:: WORKING DATA

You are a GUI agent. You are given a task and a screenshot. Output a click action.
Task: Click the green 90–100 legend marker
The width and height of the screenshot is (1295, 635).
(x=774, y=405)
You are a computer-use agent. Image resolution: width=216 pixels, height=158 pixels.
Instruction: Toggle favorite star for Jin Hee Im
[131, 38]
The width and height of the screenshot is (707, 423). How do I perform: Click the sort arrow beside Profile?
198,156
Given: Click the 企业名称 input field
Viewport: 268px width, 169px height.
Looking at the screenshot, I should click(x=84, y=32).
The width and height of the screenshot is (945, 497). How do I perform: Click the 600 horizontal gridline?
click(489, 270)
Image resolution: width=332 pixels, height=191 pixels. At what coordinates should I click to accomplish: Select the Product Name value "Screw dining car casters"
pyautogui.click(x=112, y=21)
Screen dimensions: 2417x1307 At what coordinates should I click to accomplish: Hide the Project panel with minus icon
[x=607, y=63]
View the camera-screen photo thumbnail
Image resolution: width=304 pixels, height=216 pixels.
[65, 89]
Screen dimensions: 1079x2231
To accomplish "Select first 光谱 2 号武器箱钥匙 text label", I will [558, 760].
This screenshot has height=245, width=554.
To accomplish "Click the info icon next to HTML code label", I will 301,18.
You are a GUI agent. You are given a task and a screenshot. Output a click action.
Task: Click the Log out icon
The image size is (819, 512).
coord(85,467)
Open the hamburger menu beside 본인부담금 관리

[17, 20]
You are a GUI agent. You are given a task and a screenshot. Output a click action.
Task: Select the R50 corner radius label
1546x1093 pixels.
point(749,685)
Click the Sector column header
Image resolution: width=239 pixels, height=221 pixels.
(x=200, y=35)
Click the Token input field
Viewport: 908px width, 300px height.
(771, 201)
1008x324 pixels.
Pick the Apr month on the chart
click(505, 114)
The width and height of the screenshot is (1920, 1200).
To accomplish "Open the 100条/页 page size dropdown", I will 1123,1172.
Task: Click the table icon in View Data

::::

• _WHAT YOU HAVE TO DO_
Reproduce the material in full, substituting "interface agent" for each occurrence of "GUI agent" and leaving all other text unchanged.

• _THE SOLUTION_
You are a interface agent. You are given a task and a screenshot. Output a click action.
Task: Click the green 90–100 legend marker
The width and height of the screenshot is (1295, 635).
(x=774, y=405)
You are a computer-use agent. Image resolution: width=216 pixels, height=158 pixels.
Instruction: Toggle favorite star for Jin Hee Im
[131, 38]
The width and height of the screenshot is (707, 423). How do I perform: Click the sort arrow beside Profile?
198,156
Given: Click the 企业名称 input field
Viewport: 268px width, 169px height.
Looking at the screenshot, I should click(x=84, y=32).
The width and height of the screenshot is (945, 497). How do I perform: Click the 600 horizontal gridline?
click(489, 270)
Image resolution: width=332 pixels, height=191 pixels. At what coordinates should I click to accomplish: Select the Product Name value "Screw dining car casters"
pyautogui.click(x=112, y=21)
Screen dimensions: 2417x1307 At what coordinates should I click to accomplish: Hide the Project panel with minus icon
[x=607, y=63]
View the camera-screen photo thumbnail
Image resolution: width=304 pixels, height=216 pixels.
[65, 89]
Screen dimensions: 1079x2231
To accomplish "Select first 光谱 2 号武器箱钥匙 text label", I will [558, 760].
This screenshot has height=245, width=554.
To accomplish "Click the info icon next to HTML code label", I will 301,18.
You are a interface agent. You are given a task and a screenshot. Output a click action.
Task: Click the Log out icon
The image size is (819, 512).
coord(85,467)
Open the hamburger menu beside 본인부담금 관리

[17, 20]
You are a interface agent. You are given a task and a screenshot. Output a click action.
Task: Select the R50 corner radius label
1546x1093 pixels.
point(749,685)
Click the Sector column header
Image resolution: width=239 pixels, height=221 pixels.
(x=200, y=35)
Click the Token input field
Viewport: 908px width, 300px height.
(771, 201)
1008x324 pixels.
Pick the Apr month on the chart
click(505, 114)
The width and height of the screenshot is (1920, 1200).
To accomplish "Open the 100条/页 page size dropdown", I will 1123,1172.
Task: Click the table icon in View Data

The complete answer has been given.